### What you should do
Transcribe the material between the lines holding "You are a computer-use" and "tap(813, 653)", inclusive, and leave the pictures out of your answer.

### Supplied information

[START]

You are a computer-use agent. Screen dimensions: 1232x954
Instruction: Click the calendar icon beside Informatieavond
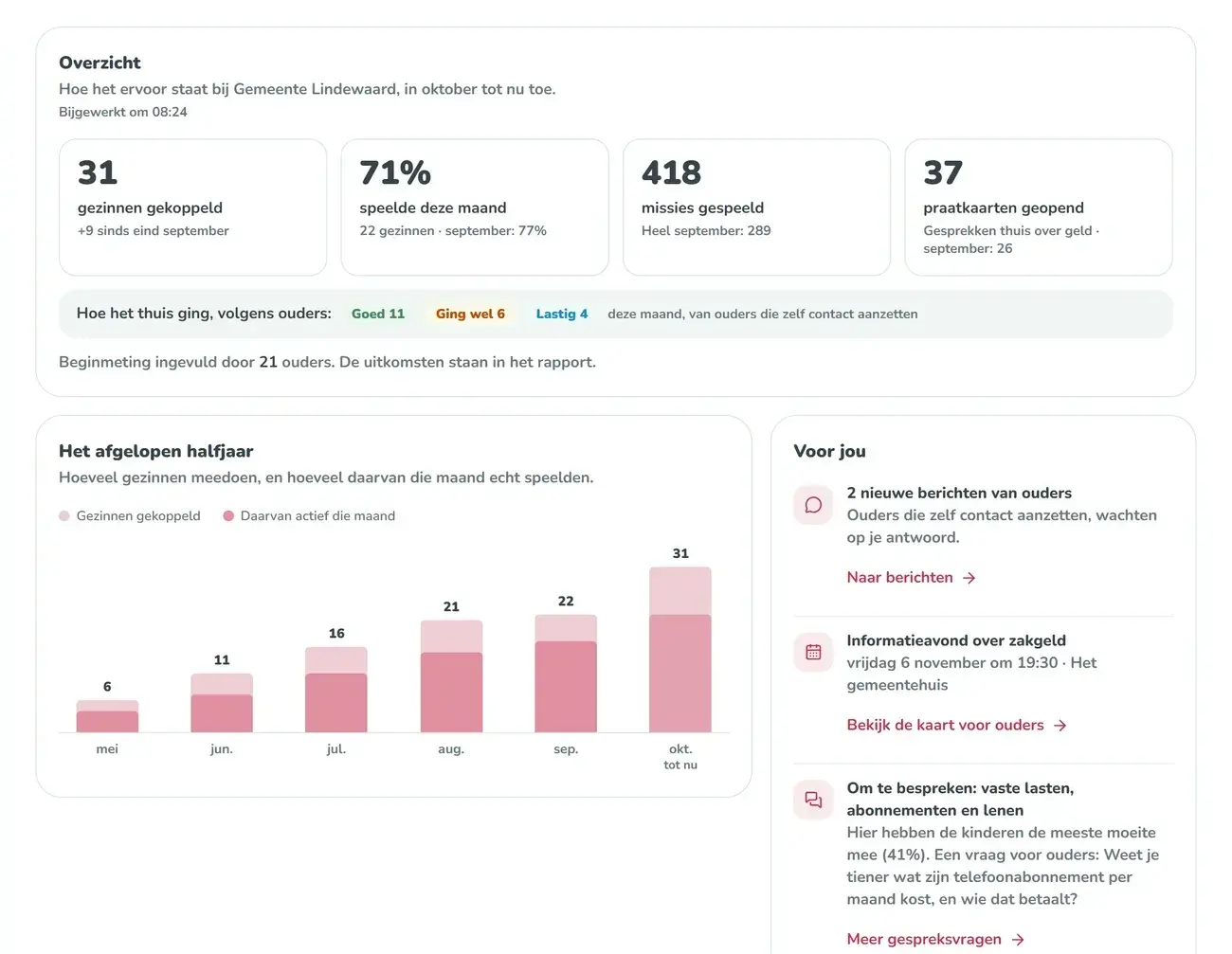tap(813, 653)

[END]
[START]

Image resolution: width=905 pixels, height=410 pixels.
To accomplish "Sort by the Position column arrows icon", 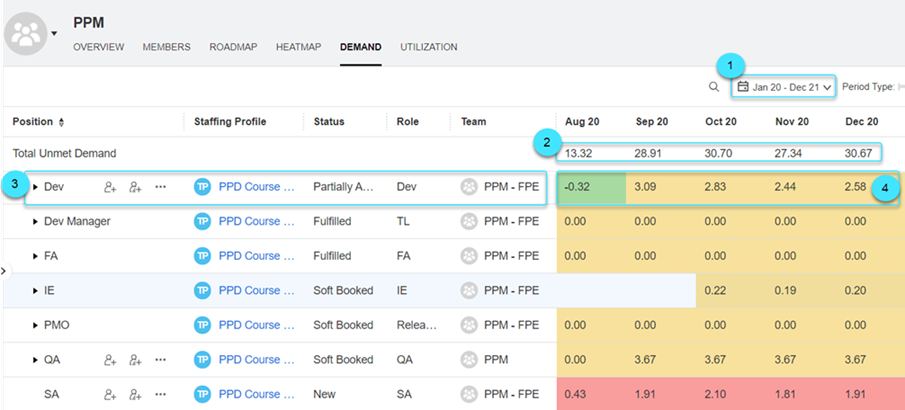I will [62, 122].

[END]

### Output
You are a computer-use agent. Screen dimensions: 1232x954
Instruction: Click the calendar icon beside Informatieavond
tap(813, 653)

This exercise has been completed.